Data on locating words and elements
◇ ◇ ◇ ◇ ◇

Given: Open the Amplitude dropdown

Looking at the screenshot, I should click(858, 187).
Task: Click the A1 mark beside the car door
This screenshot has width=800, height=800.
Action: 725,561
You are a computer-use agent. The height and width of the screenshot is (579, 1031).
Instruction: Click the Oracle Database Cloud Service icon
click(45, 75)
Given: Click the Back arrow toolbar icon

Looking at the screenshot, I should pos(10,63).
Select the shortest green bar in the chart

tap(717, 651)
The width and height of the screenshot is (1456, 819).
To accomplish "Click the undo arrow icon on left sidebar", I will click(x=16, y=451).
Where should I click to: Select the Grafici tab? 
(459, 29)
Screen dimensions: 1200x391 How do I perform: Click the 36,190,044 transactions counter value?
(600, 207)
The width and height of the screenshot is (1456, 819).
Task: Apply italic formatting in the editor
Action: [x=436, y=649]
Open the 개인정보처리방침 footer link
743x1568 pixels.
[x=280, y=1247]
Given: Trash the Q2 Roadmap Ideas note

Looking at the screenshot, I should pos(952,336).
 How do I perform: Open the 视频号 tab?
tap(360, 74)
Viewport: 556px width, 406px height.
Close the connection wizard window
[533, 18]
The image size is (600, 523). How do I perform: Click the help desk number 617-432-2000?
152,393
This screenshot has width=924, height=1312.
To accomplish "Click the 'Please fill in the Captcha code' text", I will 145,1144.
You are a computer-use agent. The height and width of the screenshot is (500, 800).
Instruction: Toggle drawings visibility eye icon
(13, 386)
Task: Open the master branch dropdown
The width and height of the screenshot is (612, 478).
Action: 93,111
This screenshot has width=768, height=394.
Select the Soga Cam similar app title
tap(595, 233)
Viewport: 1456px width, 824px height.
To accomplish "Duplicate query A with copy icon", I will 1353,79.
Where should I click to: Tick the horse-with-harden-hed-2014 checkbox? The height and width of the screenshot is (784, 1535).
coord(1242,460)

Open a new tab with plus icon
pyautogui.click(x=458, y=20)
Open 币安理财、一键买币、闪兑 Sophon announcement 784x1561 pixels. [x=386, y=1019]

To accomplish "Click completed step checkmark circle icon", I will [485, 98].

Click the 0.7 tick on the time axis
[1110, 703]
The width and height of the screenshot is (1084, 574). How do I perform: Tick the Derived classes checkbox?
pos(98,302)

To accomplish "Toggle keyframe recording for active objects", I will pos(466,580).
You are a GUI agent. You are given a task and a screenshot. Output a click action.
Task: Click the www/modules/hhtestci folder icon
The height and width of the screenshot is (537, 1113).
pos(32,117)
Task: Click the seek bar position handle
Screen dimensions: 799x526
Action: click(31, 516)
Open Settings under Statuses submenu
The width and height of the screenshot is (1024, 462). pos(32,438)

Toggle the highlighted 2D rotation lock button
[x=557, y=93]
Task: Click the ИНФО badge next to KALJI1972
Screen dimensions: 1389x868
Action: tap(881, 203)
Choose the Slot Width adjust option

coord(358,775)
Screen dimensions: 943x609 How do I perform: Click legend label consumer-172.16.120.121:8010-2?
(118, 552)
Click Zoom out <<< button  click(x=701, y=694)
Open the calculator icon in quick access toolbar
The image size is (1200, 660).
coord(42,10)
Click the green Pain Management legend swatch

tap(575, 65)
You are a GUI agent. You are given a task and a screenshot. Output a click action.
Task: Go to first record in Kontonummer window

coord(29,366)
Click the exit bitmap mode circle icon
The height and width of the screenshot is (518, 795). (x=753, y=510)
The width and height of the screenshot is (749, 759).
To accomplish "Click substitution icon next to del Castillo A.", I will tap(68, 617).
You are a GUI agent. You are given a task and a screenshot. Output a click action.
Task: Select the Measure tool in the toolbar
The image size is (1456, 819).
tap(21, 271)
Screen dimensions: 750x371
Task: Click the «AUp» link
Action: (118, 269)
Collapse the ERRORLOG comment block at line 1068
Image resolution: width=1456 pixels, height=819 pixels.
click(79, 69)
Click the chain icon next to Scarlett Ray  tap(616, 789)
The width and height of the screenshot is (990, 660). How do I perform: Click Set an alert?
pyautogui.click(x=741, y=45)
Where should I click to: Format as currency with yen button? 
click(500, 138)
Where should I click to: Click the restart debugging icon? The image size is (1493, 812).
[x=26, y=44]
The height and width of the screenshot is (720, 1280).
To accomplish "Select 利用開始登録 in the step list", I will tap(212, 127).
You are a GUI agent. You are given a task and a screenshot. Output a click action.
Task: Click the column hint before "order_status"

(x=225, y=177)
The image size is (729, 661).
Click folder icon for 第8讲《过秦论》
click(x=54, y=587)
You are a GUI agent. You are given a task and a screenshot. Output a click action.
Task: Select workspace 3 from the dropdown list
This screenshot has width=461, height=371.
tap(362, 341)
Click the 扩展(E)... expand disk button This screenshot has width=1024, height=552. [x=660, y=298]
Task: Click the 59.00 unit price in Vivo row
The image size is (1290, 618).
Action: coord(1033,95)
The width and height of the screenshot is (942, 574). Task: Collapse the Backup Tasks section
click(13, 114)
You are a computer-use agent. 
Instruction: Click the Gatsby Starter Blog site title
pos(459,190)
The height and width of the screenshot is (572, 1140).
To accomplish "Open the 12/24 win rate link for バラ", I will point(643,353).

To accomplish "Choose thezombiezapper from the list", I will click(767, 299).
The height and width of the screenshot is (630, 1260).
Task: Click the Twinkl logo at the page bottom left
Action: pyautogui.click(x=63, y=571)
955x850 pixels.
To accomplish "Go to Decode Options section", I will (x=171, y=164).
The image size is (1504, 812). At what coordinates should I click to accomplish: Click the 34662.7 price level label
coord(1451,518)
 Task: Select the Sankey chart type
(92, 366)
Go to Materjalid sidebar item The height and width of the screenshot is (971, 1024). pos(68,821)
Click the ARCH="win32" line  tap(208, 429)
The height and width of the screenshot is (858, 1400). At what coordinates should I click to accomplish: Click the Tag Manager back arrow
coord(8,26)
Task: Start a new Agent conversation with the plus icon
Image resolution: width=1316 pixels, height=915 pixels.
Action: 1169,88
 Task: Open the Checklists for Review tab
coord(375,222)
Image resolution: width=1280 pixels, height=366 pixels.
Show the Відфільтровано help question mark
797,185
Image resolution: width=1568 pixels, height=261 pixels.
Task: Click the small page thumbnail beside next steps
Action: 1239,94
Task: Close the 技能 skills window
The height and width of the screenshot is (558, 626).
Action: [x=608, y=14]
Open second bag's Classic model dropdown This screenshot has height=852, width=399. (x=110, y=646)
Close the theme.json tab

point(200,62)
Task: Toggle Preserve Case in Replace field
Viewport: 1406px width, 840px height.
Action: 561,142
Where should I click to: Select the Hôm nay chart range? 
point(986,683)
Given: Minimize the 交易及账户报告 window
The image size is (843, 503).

◇ ◇ ◇ ◇ ◇

Set task =
Rewrite the data from its beginning up to and including the line with "Action: 725,561", putting "menu" in place of "dropdown" and changing nothing else.

Output for this task =
Given: Open the Amplitude menu

Looking at the screenshot, I should click(858, 187).
Task: Click the A1 mark beside the car door
This screenshot has width=800, height=800.
Action: 725,561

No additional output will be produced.